Two papers from DFKI-NLP authors have been accepted for publication at EMNLP 2022, the 2022 Conference on Empirical Methods in Natural Language Processing. The conference is planned to be a hybrid meeting and will take place in Abu Dhabi, from Dec 7th to Dec 11th, 2022. The first paper introduces an efficient and effective method that constructs prompts from relation triples and involves only minimal translation for the class labels, in the case of in-language prompting. We evaluate its performance in fully supervised, few-shot and zero-shot scenarios across 14 languages, soft prompt variants, and English-task training in cross-lingual settings. The second paper proposes neighborhood contrastive learning for the representation learning of scientific document and achieves new state-of-the-art results on the SciDocs benchmark.
One paper from DFKI-NLP authors has been accepted for publication at the Workshop on Information Extraction from Scientific Publications (WIESP). The workshop will be held at AACL-IJCNLP 2022, the 2nd Conference of the Asia-Pacific Chapter of the Association for Computational Linguistics and the 12th International Joint Conference on Natural Language Processing, which will take place as an online-only event from Nov. 20 to Nov. 23, 2022. The paper proposes a new method for argument mining in full-text scientific documents by combining argumentative discourse unit recognition with relation extraction.
One paper from DFKI-NLP authors has been accepted for publication at JCDL 2022, the 22nd ACM/IEEE Joint Conference on Digital Libraries. The conference is planned to be a hybrid meeting and will take place in Cologne, Germany, from June 20th through June 24th, 2022. The paper proposes to replace generic document embeddings with specialized, per section document embeddings, and evaluates this approach on the task of aspect-based similarity computation for research papers.
Six papers from DFKI-NLP authors have been accepted for publication at LREC 2022, the 13th Language Resources and Evaluation Conference. The conference is planned to be a hybrid meeting and will take place in Marseille, France, from June 20th through June 25th, 2022. The paper by Dehio et al. is on claim extraction and matching in COVID-19-related Legislation, the one by Raither et al. presents a novel corpus for German-language Adverse Drug Reaction (ADR) detection in patient-generated content. The paper by Gabryszak et al. also presents a corpus, in this case of German-language tweets annotated with their relevance for public transportation, and with sentiment towards aspects related to barrier-free travel. The fourth paper by Macketanz et al. presents a fine-grained machine translation test suite for the language pair German-English. The test suite is based on a number of linguistically motivated categories and phenomena and the semi-automatic evaluation is carried out with regular expressions. The fSeiffe et al.’s paper presents a work on how to model subjective text complexity, by constructing and analyzing a German text corpus labeled with expert and non-expert complexity ratings. The final paper by Calizzano et al. introduces a new dataset called WikinewsSum for English, German, French, Spanish, Portuguese, Polish, and Italian summarisation tailored for extended summaries of approx. 11 sentences, and compares three multilingual transformer models on the extractive summarisation task and three training scenarios on which we fine-tune mT5 to perform abstractive summarisation.

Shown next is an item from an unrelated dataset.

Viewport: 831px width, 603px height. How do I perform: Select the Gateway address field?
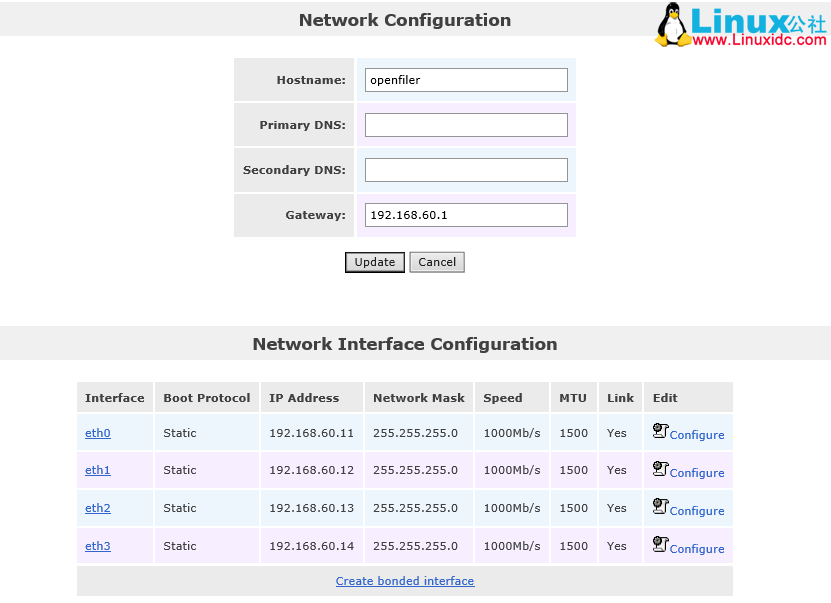466,214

Four papers from DFKI-NLP authors have been accepted for publication at ACL 2022, the 60th Annual Meeting of the Association for Computational Linguistics. The conference is planned to be a hybrid meeting and will take place in Dublin, Ireland, from May 22nd through May 27th, 2022. One paper is on evaluating pre-trained encoders on the task of low-resource NER across several English and German datasets, the other analyzes relation classification evaluation and suggests that using F1 weightings other than micro-F1 tells us much more about model performance, e.g. on imbalanced datasets. The third paper proposes a novel approach to encode and inject hierarchical structure information explicitly into an extractive, transformer-based summarization model. The final paper present a study that aims to uncover relevant perceptual quality dimensions for one type of machine-generated text, that is, Machine Translation. We conducted a crowd-sourcing survey in the style of a Semantic Differential to collect attribute ratings for German MT outputs.